Ia mengatakan BPJS Kesehatan telah memfasilitasi layanan skrining kesehatan di 22.000 FKTP bekerja sama dengan Kementerian Kesehatan serta fasilitas pelayanan kesehatan swasta.

Hingga saat ini, kata dia, skrining untuk penyakit diabetes, kanker payudara, serta kanker serviks telah diakses oleh 2.600.644 peserta. Sebanyak 2 persen atau setara 17.630 di antaranya terdeteksi diabetes, 5 persen jantung koroner, 2 persen ginjal kronik, dan 12 persen hipertensi.

"Dari total 17.630 yang terdeteksi dini diabetes, 45 persen di antaranya berkriteria normal, 29 persen pre-diabetes, dan 26 persen diabetes melitus," katanya.

Baca juga: Indonesia-Denmark perkuat kompetensi layanan diabetes tingkat primer

Berdasarkan hasil evaluasi program Prolanis pada bulan layanan Januari-Mei 2022, kata Lily, sebanyak 2,4 juta jiwa lebih peserta diketahui menderita diabetes melitus tipe 2. Sebanyak 14 persen di antaranya terdaftar sebagai peserta Prolanis BPJS Kesehatan.

"Tetapi cakupan peserta yang mau diperiksa gula darah (GDP) hanya 32 persen. Masih perlu ditingkatkan lagi. Mereka yang berkunjung ke FKTP ada 56 persen dan 50 persen lainnya dilaporkan sudah terkendali gula darahnya," katanya.

Ia mengatakan pembiayaan obat luar paket pasien diabetes rawat inap berkisar 3-4 persen dari total biaya pelayanan kesehatan di Indonesia.

"Obat kronis biaya termahal didominasi oleh obat-obatan diabetes melitus, asma, dan kardiovascular. Top 3 obat kemoterapi berbiaya termahal berturut-turut didominasi untuk kanker, leukemia, kanker kolorektal dan payudara, serta kanker paru," katanya.

Staf Khusus Menteri Kesehatan untuk Pelayanan Kesehatan Masyarakat Prastuti Soewondo mengatakan Kemenkes sedang memperbanyak outlet pelayanan skrining kesehatan untuk mempermudah jangkauan masyarakat.

Baca juga: BPJS Kesehatan perkuat promotif dan preventif tekan diabetes

"Kemenkes sedang memperbanyak outlet skrining, karena 10.400 puskesmas yang ada tidak cukup. BPJS Kesehatan sudah kontrak dengan 22.000 FKTP, termasuk swasta, itu juga tidak cukup," katanya.

Sejumlah fasilitas outlet yang dipersiapkan di level komunitas adalah keterlibatan kader Posyandu Prima di tingkat daerah, institusi tempat kerja, dan sekolah-sekolah. "Sebab, sudah banyak anak muda usia 5-18 tahun hingga usia produktif yang berisiko obesitas dan diabetes," katanya.

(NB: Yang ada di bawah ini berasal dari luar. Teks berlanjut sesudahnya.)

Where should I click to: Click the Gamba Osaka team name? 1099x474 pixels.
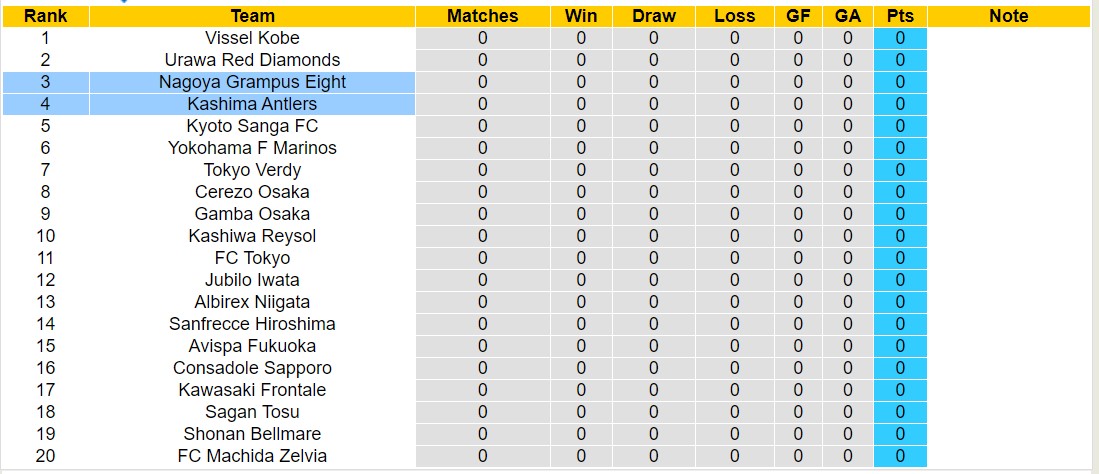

Kemenkes juga mengubah pola layanan kesehatan masyarakat, dari semula bersifat pelaporan, menjadi layanan. "Artinya, setiap ada layanan skrining, secara otomatis terekam di manapun layanan diberikan. Hasil skrining akan diikuti sesuai tema di aplikasi PeduliLindungi, sehingga kalau dites ada hasil positif maupun negatif, kader wajib monitor," katanya.

Diabetes merupakan salah satu masalah kesehatan utama di Indonesia, karena menyebabkan tingkat morbiditas dan mortalitas yang tinggi. Prevalensi diabetes terus meningkat karena banyaknya kasus yang tidak terdiagnosis.

Menurut Riset Kesehatan Dasar (Riskesdas), prevalensi diabetes telah meningkat sebanyak 10,9 persen pada 2018. International Diabetes Federation (IDF) juga menyebutkan bahwa jumlah penderita diabetes di Indonesia terus meningkat, dari 10,7 juta pada 2019 menjadi 19,5 juta pada 2021.

Baca juga: IDAI: Diabetes adalah induk penyakit tidak menular

Jumlah ini membawa Indonesia naik ke peringkat kelima, dari peringkat ketujuh pada 2019, dalam daftar negara dengan jumlah pengidap diabetes terbanyak di dunia. Jika tidak ada intervensi, angka ini diperkirakan akan terus meningkat dan dapat mencapai 643 juta pada 2030 dan 784 juta pada 2045.